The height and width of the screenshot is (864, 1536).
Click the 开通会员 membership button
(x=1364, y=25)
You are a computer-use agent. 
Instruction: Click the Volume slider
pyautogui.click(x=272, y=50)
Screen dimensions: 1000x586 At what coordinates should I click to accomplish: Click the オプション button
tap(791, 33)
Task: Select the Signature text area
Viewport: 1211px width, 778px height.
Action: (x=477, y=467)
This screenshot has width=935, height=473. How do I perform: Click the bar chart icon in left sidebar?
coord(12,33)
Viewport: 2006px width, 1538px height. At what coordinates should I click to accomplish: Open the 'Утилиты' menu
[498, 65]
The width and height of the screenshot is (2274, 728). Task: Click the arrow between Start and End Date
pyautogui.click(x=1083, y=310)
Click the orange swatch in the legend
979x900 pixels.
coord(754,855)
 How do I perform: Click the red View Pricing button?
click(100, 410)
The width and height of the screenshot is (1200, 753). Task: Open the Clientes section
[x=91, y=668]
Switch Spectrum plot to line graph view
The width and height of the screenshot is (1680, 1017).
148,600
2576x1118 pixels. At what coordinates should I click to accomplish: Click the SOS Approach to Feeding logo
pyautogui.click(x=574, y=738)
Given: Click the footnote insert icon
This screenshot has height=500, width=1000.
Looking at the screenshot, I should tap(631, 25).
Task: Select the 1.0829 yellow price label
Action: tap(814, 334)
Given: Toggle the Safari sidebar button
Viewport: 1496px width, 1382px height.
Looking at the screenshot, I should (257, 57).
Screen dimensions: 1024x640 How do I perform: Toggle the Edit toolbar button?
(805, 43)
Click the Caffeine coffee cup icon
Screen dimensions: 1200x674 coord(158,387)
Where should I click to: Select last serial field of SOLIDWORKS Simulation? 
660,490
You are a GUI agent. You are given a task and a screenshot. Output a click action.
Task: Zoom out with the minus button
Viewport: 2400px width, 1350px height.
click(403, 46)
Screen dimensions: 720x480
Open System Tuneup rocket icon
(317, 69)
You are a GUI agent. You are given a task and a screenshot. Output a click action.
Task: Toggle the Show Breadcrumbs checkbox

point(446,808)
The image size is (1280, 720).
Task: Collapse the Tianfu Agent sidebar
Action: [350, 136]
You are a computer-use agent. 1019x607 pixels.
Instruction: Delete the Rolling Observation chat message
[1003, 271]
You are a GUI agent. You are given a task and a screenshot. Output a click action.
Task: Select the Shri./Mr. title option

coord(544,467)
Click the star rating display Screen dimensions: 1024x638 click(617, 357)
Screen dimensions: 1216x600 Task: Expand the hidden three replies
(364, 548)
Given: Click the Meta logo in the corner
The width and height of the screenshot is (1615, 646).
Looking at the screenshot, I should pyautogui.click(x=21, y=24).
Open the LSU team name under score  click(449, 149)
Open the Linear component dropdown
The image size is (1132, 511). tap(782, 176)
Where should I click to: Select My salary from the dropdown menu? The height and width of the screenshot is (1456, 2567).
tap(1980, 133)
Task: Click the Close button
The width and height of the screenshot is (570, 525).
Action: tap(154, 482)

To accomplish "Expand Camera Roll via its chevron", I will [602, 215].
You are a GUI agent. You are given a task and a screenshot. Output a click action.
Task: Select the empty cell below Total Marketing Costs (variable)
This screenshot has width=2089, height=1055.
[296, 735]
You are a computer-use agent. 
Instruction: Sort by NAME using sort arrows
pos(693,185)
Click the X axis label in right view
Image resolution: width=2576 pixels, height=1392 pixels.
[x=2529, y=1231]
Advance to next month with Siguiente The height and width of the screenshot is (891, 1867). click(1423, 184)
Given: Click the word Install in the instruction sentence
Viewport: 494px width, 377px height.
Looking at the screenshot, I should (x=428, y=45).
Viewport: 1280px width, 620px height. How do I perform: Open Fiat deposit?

# # # #

AIM
Convert every line of the items above into a JSON array of strings, one string per line, omitting blank lines.

TASK OUTPUT
[
  "The height and width of the screenshot is (864, 1536).",
  "Click the 开通会员 membership button",
  "(x=1364, y=25)",
  "You are a computer-use agent. ",
  "Instruction: Click the Volume slider",
  "pyautogui.click(x=272, y=50)",
  "Screen dimensions: 1000x586 At what coordinates should I click to accomplish: Click the オプション button",
  "tap(791, 33)",
  "Task: Select the Signature text area",
  "Viewport: 1211px width, 778px height.",
  "Action: (x=477, y=467)",
  "This screenshot has width=935, height=473. How do I perform: Click the bar chart icon in left sidebar?",
  "coord(12,33)",
  "Viewport: 2006px width, 1538px height. At what coordinates should I click to accomplish: Open the 'Утилиты' menu",
  "[498, 65]",
  "The width and height of the screenshot is (2274, 728). Task: Click the arrow between Start and End Date",
  "pyautogui.click(x=1083, y=310)",
  "Click the orange swatch in the legend",
  "979x900 pixels.",
  "coord(754,855)",
  " How do I perform: Click the red View Pricing button?",
  "click(100, 410)",
  "The width and height of the screenshot is (1200, 753). Task: Open the Clientes section",
  "[x=91, y=668]",
  "Switch Spectrum plot to line graph view",
  "The width and height of the screenshot is (1680, 1017).",
  "148,600",
  "2576x1118 pixels. At what coordinates should I click to accomplish: Click the SOS Approach to Feeding logo",
  "pyautogui.click(x=574, y=738)",
  "Given: Click the footnote insert icon",
  "This screenshot has height=500, width=1000.",
  "Looking at the screenshot, I should tap(631, 25).",
  "Task: Select the 1.0829 yellow price label",
  "Action: tap(814, 334)",
  "Given: Toggle the Safari sidebar button",
  "Viewport: 1496px width, 1382px height.",
  "Looking at the screenshot, I should (257, 57).",
  "Screen dimensions: 1024x640 How do I perform: Toggle the Edit toolbar button?",
  "(805, 43)",
  "Click the Caffeine coffee cup icon",
  "Screen dimensions: 1200x674 coord(158,387)",
  "Where should I click to: Select last serial field of SOLIDWORKS Simulation? ",
  "660,490",
  "You are a GUI agent. You are given a task and a screenshot. Output a click action.",
  "Task: Zoom out with the minus button",
  "Viewport: 2400px width, 1350px height.",
  "click(403, 46)",
  "Screen dimensions: 720x480",
  "Open System Tuneup rocket icon",
  "(317, 69)",
  "You are a GUI agent. You are given a task and a screenshot. Output a click action.",
  "Task: Toggle the Show Breadcrumbs checkbox",
  "point(446,808)",
  "The image size is (1280, 720).",
  "Task: Collapse the Tianfu Agent sidebar",
  "Action: [350, 136]",
  "You are a computer-use agent. 1019x607 pixels.",
  "Instruction: Delete the Rolling Observation chat message",
  "[1003, 271]",
  "You are a GUI agent. You are given a task and a screenshot. Output a click action.",
  "Task: Select the Shri./Mr. title option",
  "coord(544,467)",
  "Click the star rating display Screen dimensions: 1024x638 click(617, 357)",
  "Screen dimensions: 1216x600 Task: Expand the hidden three replies",
  "(364, 548)",
  "Given: Click the Meta logo in the corner",
  "The width and height of the screenshot is (1615, 646).",
  "Looking at the screenshot, I should pyautogui.click(x=21, y=24).",
  "Open the LSU team name under score  click(449, 149)",
  "Open the Linear component dropdown",
  "The image size is (1132, 511). tap(782, 176)",
  "Where should I click to: Select My salary from the dropdown menu? The height and width of the screenshot is (1456, 2567).",
  "tap(1980, 133)",
  "Task: Click the Close button",
  "The width and height of the screenshot is (570, 525).",
  "Action: tap(154, 482)",
  "To accomplish \"Expand Camera Roll via its chevron\", I will [602, 215].",
  "You are a GUI agent. You are given a task and a screenshot. Output a click action.",
  "Task: Select the empty cell below Total Marketing Costs (variable)",
  "This screenshot has width=2089, height=1055.",
  "[296, 735]",
  "You are a computer-use agent. ",
  "Instruction: Sort by NAME using sort arrows",
  "pos(693,185)",
  "Click the X axis label in right view",
  "Image resolution: width=2576 pixels, height=1392 pixels.",
  "[x=2529, y=1231]",
  "Advance to next month with Siguiente The height and width of the screenshot is (891, 1867). click(1423, 184)",
  "Given: Click the word Install in the instruction sentence",
  "Viewport: 494px width, 377px height.",
  "Looking at the screenshot, I should (x=428, y=45).",
  "Viewport: 1280px width, 620px height. How do I perform: Open Fiat deposit?"
]